Gli ultrasettantenni condannati a una pena detentiva potranno essere ammessi alla detenzione domiciliare anche se dichiarati recidivi: con una sentenza odierna della Corte costituzionale cade infatti la preclusione assoluta stabilita nei loro confronti dall’ordinamento penitenziario. Sara’ compito della magistratura di sorveglianza valutare caso per caso se il condannato sia in concreto meritevole di accedere a questa particolare misura alternativa alla detenzione, tenuto conto anche della sua eventuale residua pericolosita’ sociale.
Con la sentenza di oggi (scritta dal giudice Francesco Vigano’), la Consulta ha dichiarato incostituzionale il divieto assoluto di accedere alla detenzione domiciliare stabilito per gli ultrasettantenni condannati con l’aggravante della recidiva, in base a quanto articolo 47-ter, primo comma, della legge sull’ordinamento penitenziario. I ‘giudici delle leggi’ ricordano che “la detenzione domiciliare per gli ultrasettantenni e’ ispirata al principio di umanita’ della pena, sancito dall’articolo 27 della Costituzione”.
La misura, spiega Palazzo della Consulta, si fonda su una duplice presunzione: da un lato, il legislatore presume una “generale diminuzione della pericolosita’ sociale del condannato anziano, che quindi puo’ di regola essere contenuta adeguatamente imponendogli la permanenza nel domicilio, secondo le prescrizioni del giudice e con i dovuti controlli”, dall’altro, “appare verosimile” che “il carico di sofferenza associato alla permanenza in carcere cresca con l’avanzare dell’eta’, e con il conseguente sempre maggiore bisogno, da parte del condannato, di cura e assistenza personalizzate, che difficilmente gli possono essere assicurate in un contesto intramurario, caratterizzato dalla forzata convivenza con un gran numero di altri detenuti di ogni eta'”.
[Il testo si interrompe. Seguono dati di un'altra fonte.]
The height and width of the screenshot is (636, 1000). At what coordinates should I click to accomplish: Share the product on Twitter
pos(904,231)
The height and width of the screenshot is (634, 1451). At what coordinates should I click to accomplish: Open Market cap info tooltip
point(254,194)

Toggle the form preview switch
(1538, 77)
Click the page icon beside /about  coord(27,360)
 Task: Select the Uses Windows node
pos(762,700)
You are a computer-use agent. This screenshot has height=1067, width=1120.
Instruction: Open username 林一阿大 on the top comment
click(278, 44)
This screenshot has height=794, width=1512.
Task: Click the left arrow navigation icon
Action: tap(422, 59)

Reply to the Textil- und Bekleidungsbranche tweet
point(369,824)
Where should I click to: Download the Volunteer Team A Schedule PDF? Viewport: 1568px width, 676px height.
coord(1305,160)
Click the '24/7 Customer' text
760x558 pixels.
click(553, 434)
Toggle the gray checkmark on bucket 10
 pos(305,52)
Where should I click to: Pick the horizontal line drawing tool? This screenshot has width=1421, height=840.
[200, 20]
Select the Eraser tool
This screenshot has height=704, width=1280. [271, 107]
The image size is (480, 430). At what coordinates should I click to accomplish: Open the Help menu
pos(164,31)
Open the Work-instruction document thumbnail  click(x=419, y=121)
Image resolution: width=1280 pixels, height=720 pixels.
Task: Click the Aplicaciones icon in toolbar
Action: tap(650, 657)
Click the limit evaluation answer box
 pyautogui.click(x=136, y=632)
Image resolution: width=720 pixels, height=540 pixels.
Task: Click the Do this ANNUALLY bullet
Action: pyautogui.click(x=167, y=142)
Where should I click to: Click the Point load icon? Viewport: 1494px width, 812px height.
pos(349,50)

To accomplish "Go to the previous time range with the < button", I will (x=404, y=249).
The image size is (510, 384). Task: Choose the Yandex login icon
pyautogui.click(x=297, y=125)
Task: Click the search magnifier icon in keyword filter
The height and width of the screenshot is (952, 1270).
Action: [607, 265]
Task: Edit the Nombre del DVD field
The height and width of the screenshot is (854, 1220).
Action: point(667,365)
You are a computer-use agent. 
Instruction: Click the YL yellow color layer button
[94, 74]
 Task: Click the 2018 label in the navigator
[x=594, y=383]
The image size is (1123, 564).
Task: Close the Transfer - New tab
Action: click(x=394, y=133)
Per questo, la Corte ha evidenziato “l’anomalia” della disposizione esaminata, che e’ l’unica, nell’intero ordinamento penitenziario, che fa discendere conseguenze radicalmente preclusive di una misura alternativa a carico di chi sia stato condannato con l’aggravante della recidiva. In tale quadro, e’ vero che il riconoscimento della recidiva non discende “automaticamente” dalla circostanza che l’imputato sia gia’ stato condannato per un precedente reato, ma comporta un “giudizio individualizzato” di maggiore colpevolezza e pericolosita’ del reo, ma la Corte ha osservato che tale giudizio “e’ formulato unicamente ai fini della quantificazione della pena da infliggere”, e dunque “non e’ ne’ attuale ne’ specifico rispetto alle ragioni che potrebbero giustificare l’esecuzione della pena in detenzione domiciliare”.
Tra queste ragioni spiccano, in particolare, “i cambiamenti avvenuti nella persona del reo, e l’eventuale percorso rieducativo in ipotesi gia’ intrapreso” dal condannato dopo la sentenza, compreso il tempo gia’ trascorso in carcere, nonche’ la maggiore sofferenza determinata dalla detenzione su una persona di eta’ avanzata. La preclusione assoluta stabilita dalla norma e’ stata pertanto ritenuta “irragionevole” dai giudici costituzionali, “anche in rapporto ai principi di rieducazione e umanita’ della pena”, in linea con la giurisprudenza che considera contrarie agli articoli 3 e 27, terzo comma, della Costituzione le preclusioni assolute all’accesso ai benefici penitenziari e alle misure alternative alla detenzione.